• **PROMPT**: Can you pull out every line of the items below that contains the string "screenshot"? Case counts, so copy only lines where it appears in that exact case.

• **EXCERPTED RECORDS**:
== == ==

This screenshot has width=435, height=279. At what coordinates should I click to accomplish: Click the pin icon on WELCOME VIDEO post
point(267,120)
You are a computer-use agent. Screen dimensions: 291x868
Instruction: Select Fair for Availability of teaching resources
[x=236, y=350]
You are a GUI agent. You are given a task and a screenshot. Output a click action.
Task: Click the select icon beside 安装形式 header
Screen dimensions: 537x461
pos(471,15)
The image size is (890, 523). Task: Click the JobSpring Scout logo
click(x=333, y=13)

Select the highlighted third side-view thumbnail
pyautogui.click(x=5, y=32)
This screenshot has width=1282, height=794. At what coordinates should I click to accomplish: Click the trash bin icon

== == ==

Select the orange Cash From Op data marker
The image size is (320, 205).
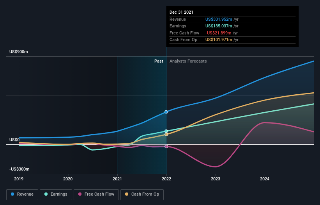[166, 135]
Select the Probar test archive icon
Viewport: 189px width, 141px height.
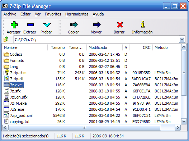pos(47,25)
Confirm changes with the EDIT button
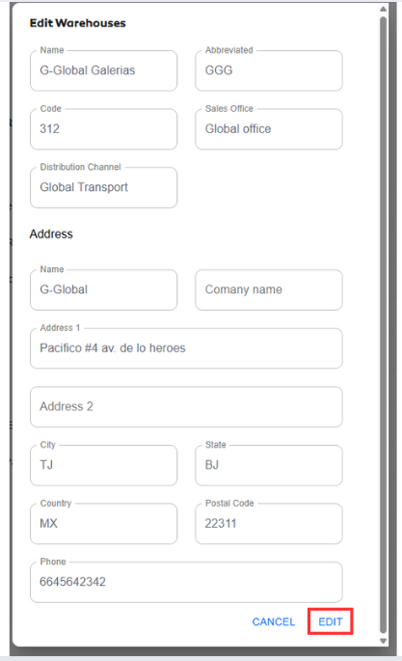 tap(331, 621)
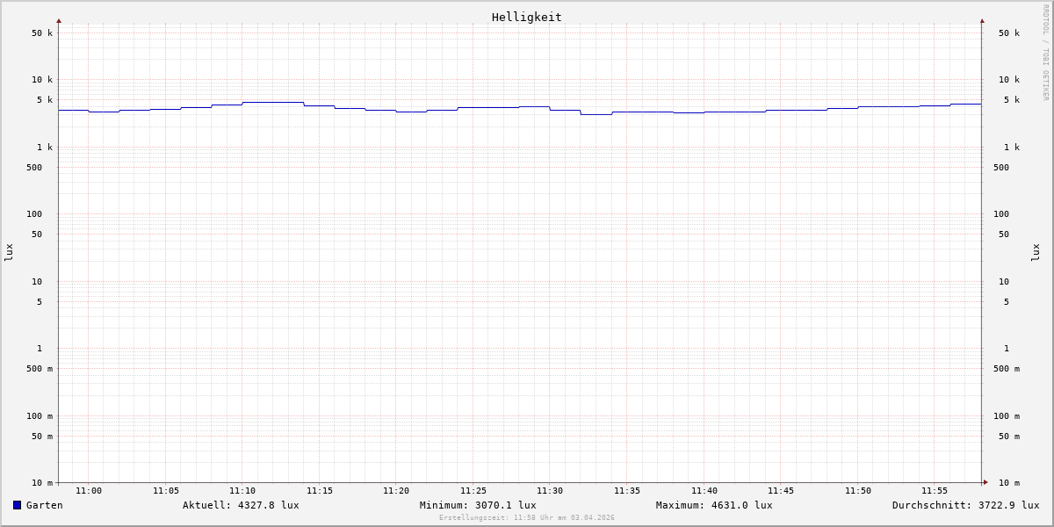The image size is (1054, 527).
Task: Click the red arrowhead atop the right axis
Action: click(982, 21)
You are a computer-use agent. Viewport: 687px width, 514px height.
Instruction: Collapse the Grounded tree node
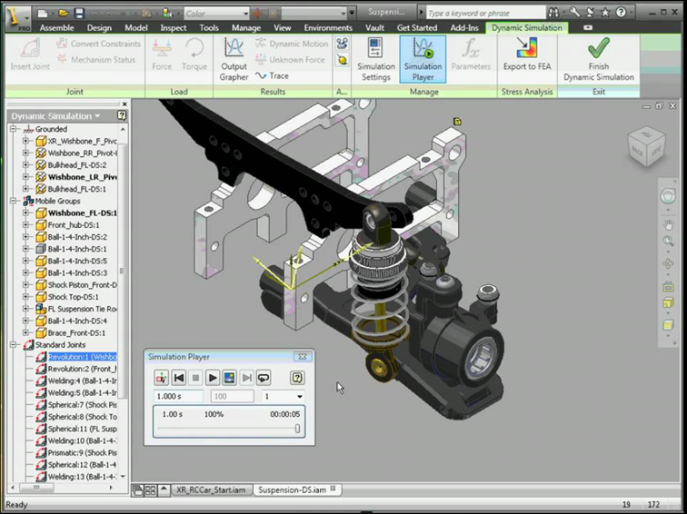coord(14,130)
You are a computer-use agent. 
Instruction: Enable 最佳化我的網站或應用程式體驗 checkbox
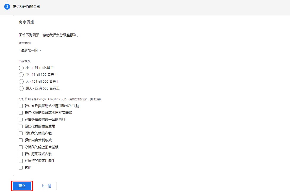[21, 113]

== == ==

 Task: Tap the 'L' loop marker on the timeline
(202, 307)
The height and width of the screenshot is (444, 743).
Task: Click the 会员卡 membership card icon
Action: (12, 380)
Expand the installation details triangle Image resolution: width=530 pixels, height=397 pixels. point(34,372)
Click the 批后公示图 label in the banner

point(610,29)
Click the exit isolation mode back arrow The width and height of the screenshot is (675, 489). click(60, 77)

== == ==

• **REPLY TO THE TASK**:
This screenshot has width=435, height=279. At what coordinates should I click to accomplish: Click the pin icon on WELCOME VIDEO post
You are a GUI agent. You are given a task and a screenshot. Output a click action.
This screenshot has width=1282, height=794. At what coordinates should I click to accomplish: Click the trash bin icon
The height and width of the screenshot is (444, 743).
Click the exit isolation mode back arrow The width and height of the screenshot is (675, 489). click(60, 77)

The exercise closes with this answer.